■ Metin bölümü ■
--------------------------------
Yüreğini, aklını, beklentilerini neye yönlendirirsen, yaşamın ve kişiliğin ona göre şekillenir. Önceliklerin kadar olursun.  

Parayı nasıl kazanacağını ve nasıl harcayacağını bilemezse insan bozulur.” der büyüklerimiz. Yaşamdaki bir çok güzelliği parayla ölçtüğün müddetçe bir çiçeğin kokusunu hissedemez, bir çocuğun gülüşünün kıymetini bilemez, en çokta vicdanının sesini duyamazsın… Hatta insanlıktan çıkarsın. Bugün depremle birlikte insanlıktan çıkanların bedelini ödüyoruz. 

… 

Yıl 1905'di.
Amerika Birleşik Devletleri Başkanı Theodore Roosevelt, rezervasyonlardaki Kızılderililerin şikâyetleri üzerine bir toplantı düzenlemişti.
Kızılderili şefleri trenle New York'a getirildi.
Bir heyet kendilerini karşıladı.
Konuklara toplantı öncesi kenti gezdiriyorlardı.
Sokaklardaki insan seli, arabaların, iş makinelerinin gürültüsü Kızılderilileri şaşırtmıştı.
Bir ara Oglala Lakhotaları'nın şefi ve şamanı Hehaka Sapa (Kara Geyik) bir Ağustos böceğinin şarkısını duyduğunu söyledi.Yanındaki diğer reisler onayladı.
--------------------------------
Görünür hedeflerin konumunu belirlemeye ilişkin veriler
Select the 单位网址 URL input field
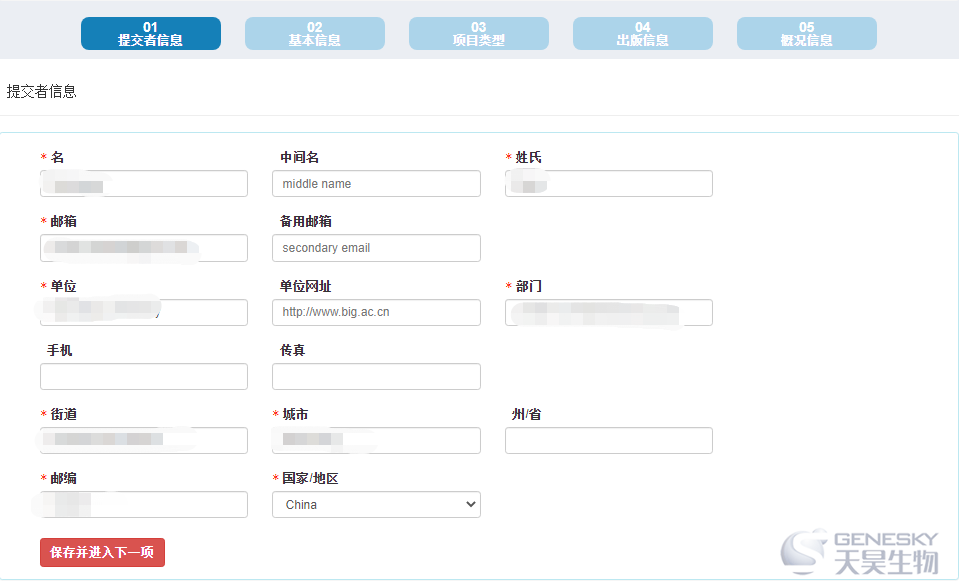This screenshot has width=959, height=583. coord(376,313)
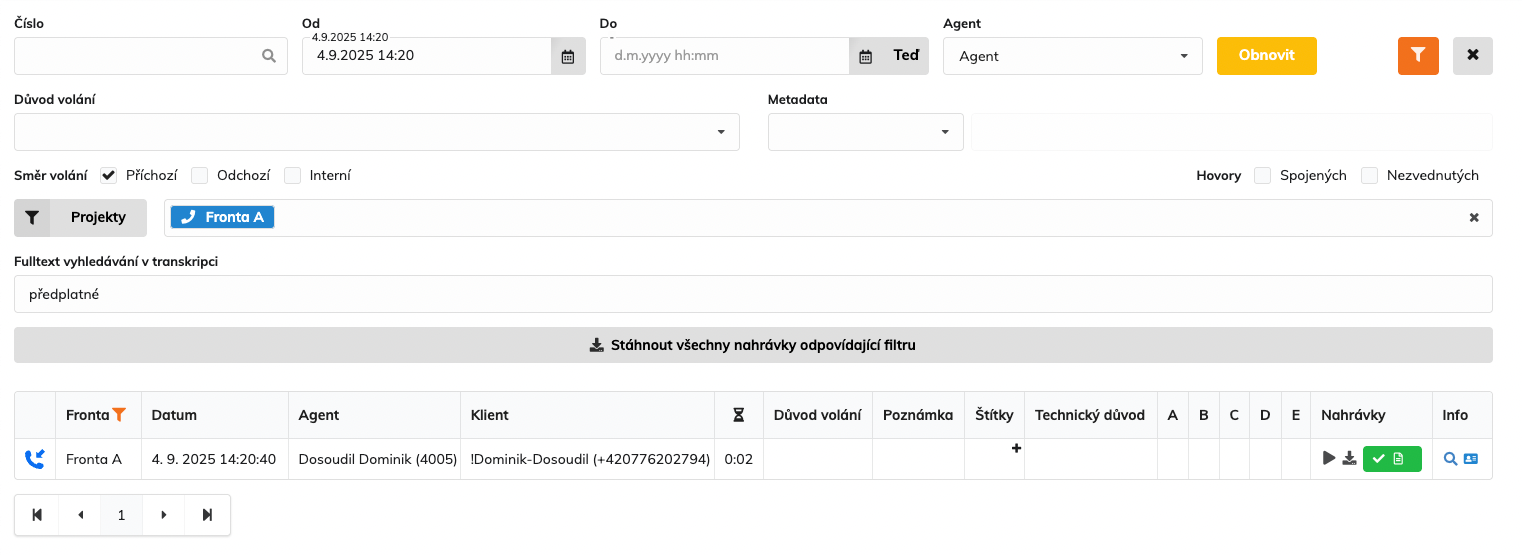
Task: Click the orange filter button
Action: pyautogui.click(x=1418, y=56)
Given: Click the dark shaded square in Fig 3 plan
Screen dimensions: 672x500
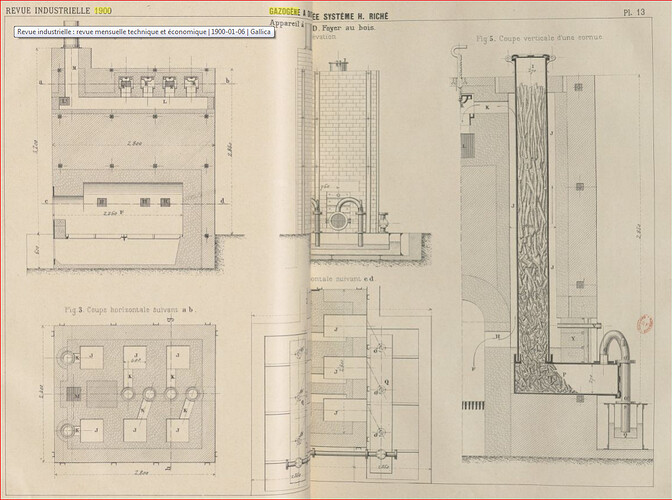Looking at the screenshot, I should tap(73, 394).
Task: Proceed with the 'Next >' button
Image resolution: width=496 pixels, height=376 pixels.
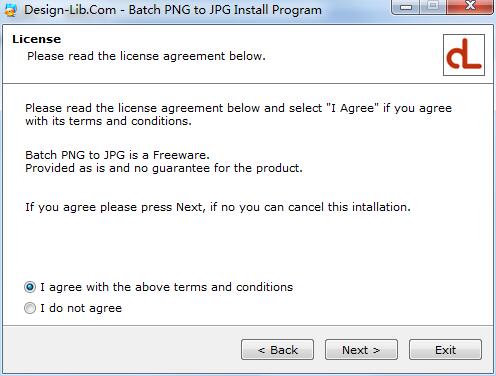Action: (x=361, y=350)
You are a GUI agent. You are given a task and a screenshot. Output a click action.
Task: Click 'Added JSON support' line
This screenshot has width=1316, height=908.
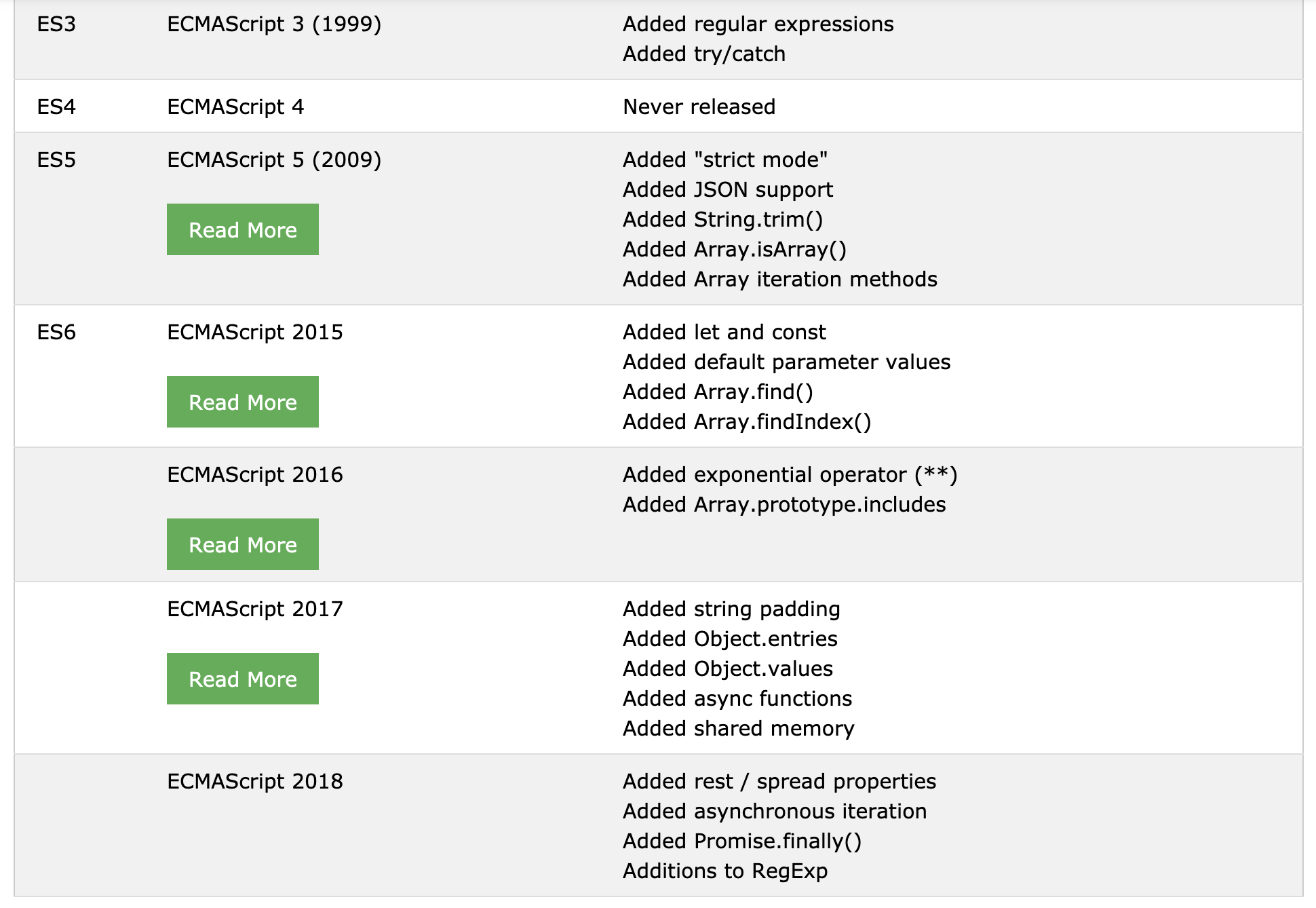[x=727, y=190]
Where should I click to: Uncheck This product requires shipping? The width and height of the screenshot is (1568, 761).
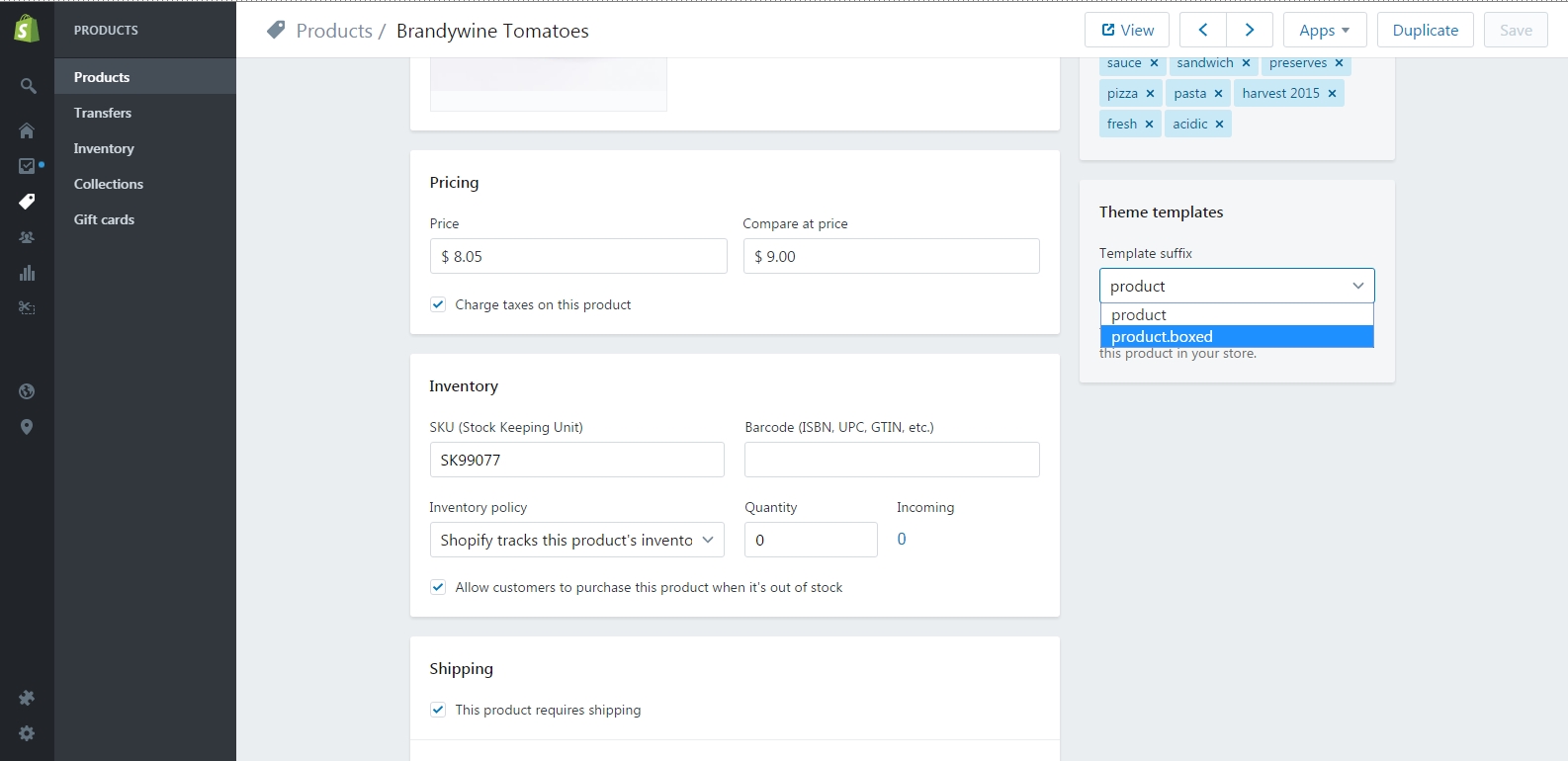click(438, 710)
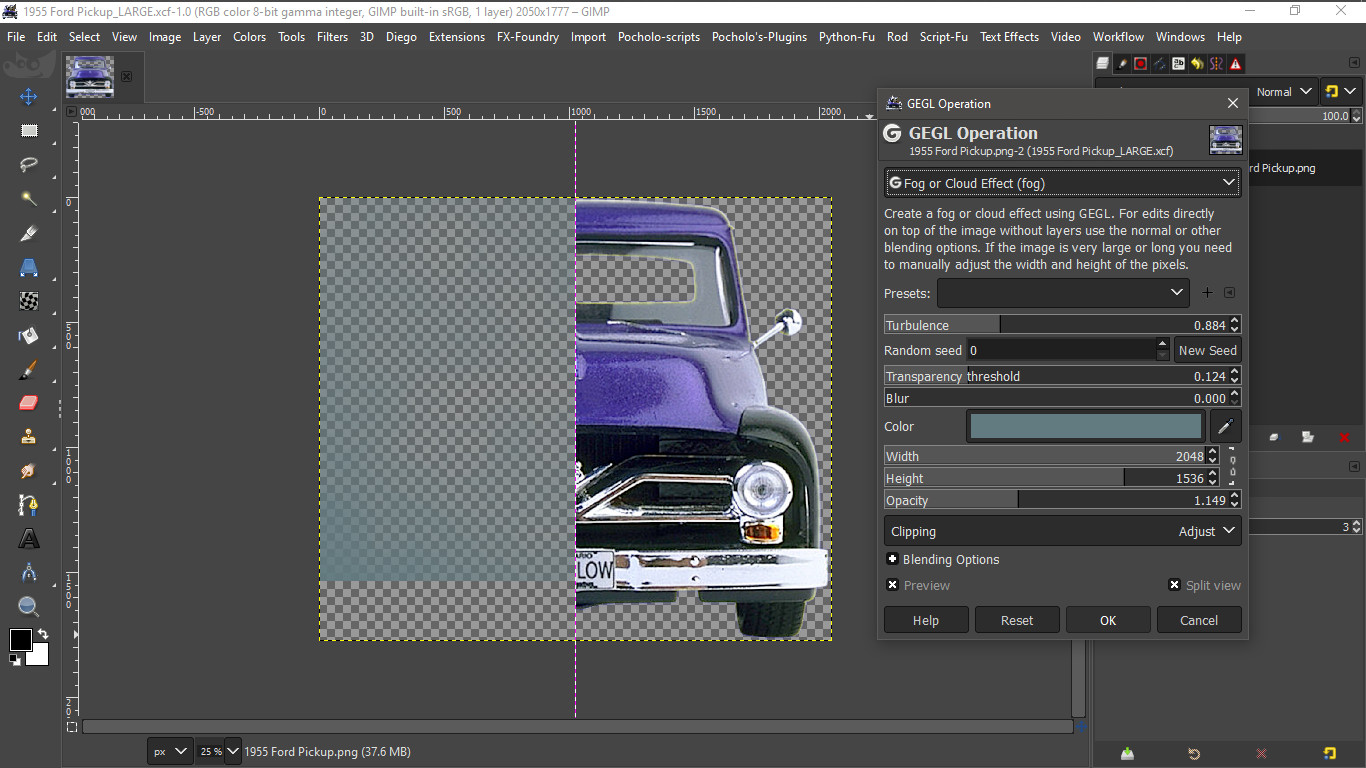Open the Filters menu
The image size is (1366, 768).
(x=332, y=37)
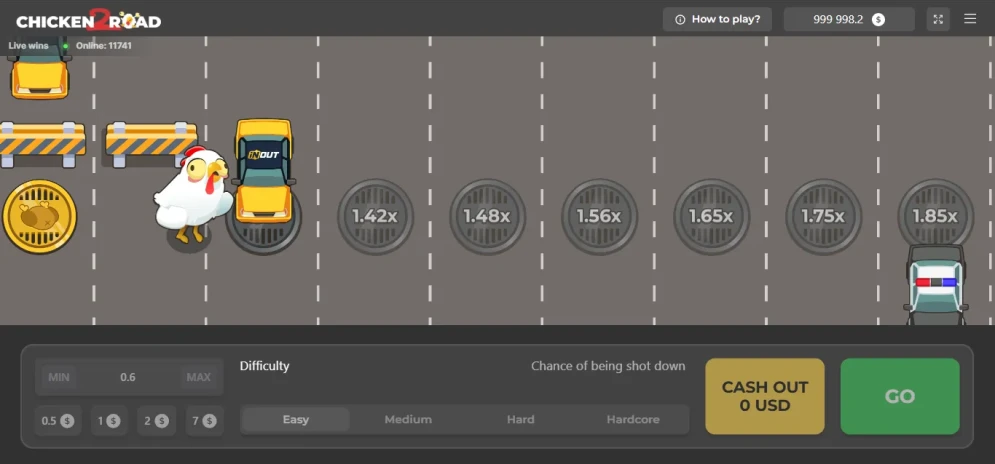Select the 1.56x manhole cover
Image resolution: width=995 pixels, height=464 pixels.
(x=599, y=216)
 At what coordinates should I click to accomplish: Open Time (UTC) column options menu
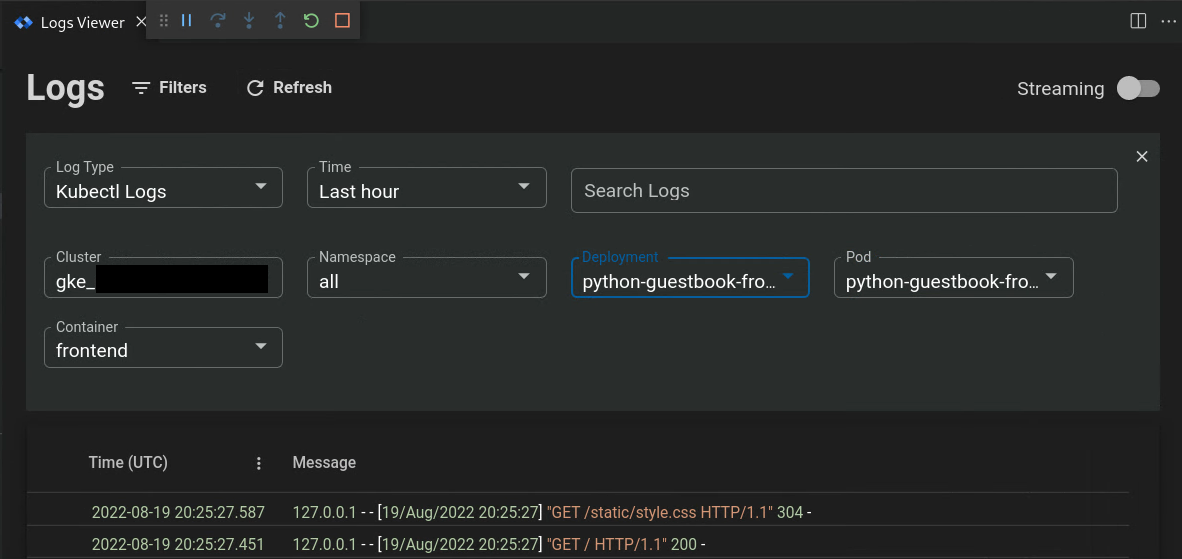tap(259, 463)
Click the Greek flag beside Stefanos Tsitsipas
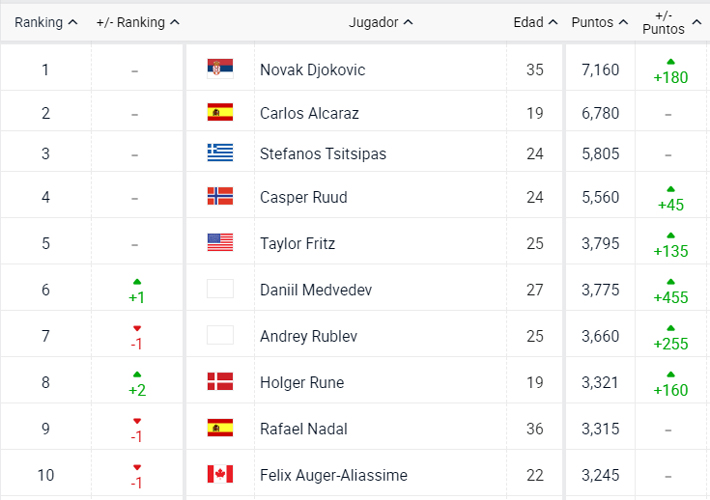 [x=220, y=153]
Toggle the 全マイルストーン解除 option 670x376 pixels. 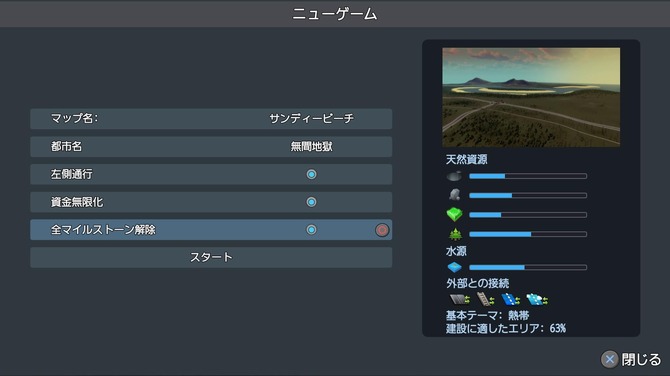coord(311,230)
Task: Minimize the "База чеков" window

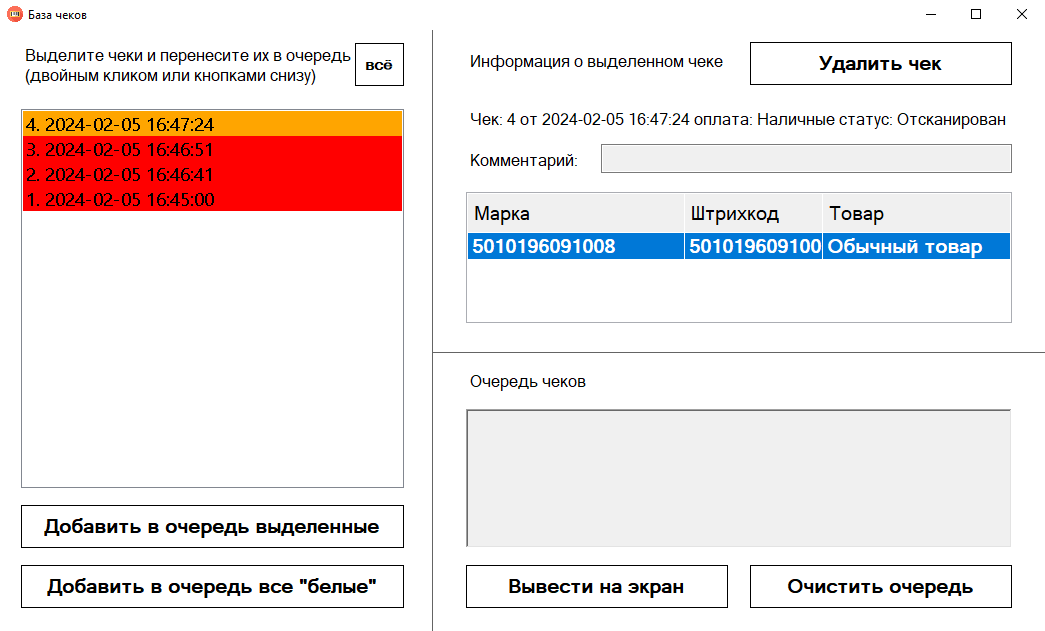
--------------------------------
■ Yapılacaklar ■
(1) Öncelikler üzerine yazıda "Amerika Birleşik Devletleri" ile başlayıp "öncesi kenti gezdiriyorlardı." ile biten kısmı hiç değiştirmeden çıktı olarak ver.
(2) Öncelikler üzerine yazıya göre bir Ağustos böceğinin şarkısını duyduğunu söyleyen kişi kimdir?
(3) Öncelikler üzerine yazıyı son cümlesinden sonrasıyla devam ettir.
Kayıtlar buradaki işlerde hiçbir rol oynamaz.

■ Görev yanıtları ■
(1)
Amerika Birleşik Devletleri Başkanı Theodore Roosevelt, rezervasyonlardaki Kızılderililerin şikâyetleri üzerine bir toplantı düzenlemişti.
Kızılderili şefleri trenle New York'a getirildi.
Bir heyet kendilerini karşıladı.
Konuklara toplantı öncesi kenti gezdiriyorlardı.

(2) Oglala Lakhotaları'nın şefi ve şamanı Hehaka Sapa (Kara Geyik).

(3)
Ama beyaz adamlar inanmadı.
Kentte Ağustos böceğinin olmayacağını, olsa bile bu gürültüde duyulamayacağı söylediler.
Kara Geyik ısrar etti.
Arabayı durdurdu. İndi, ilerideki parka gitti ve bir ağaçta Ağustos böceğini gördü.
Amerikalılar şaşırmıştı.
"Olamaz" dediler, "Sende doğaüstü güçler var."
"Hayır" dedi Karageyik,
"Ağustos böceğini duymak için doğaüstü güce ihtiyaç yok."
Amerikalılar, "O zaman biz niye duymadık." dediler.
Kara Geyik cebinden metal 50 sent çıkardı, kaldırımda yürüyen insanların arasına yuvarladı..
Bir anda herkes "acaba benden mi düştü." diye paraya bakmaya başladı.
Kara Geyik yanındakilere sordu.
"Anladınız mı?"
"Anlamadık" dediler.
Anlattı. 

"Bir insan için önemli olan nelere değer verdiğidir. Çünkü her şeyi ona göre duyar, ona göre görür ve ona göre hisseder. Siz doğaya ve insana değer verseydiniz, Ağustos böceğinin şarkısını duyardınız." 

*. *. *

 "Bilinen bir Kızılderili hikayesidir bu..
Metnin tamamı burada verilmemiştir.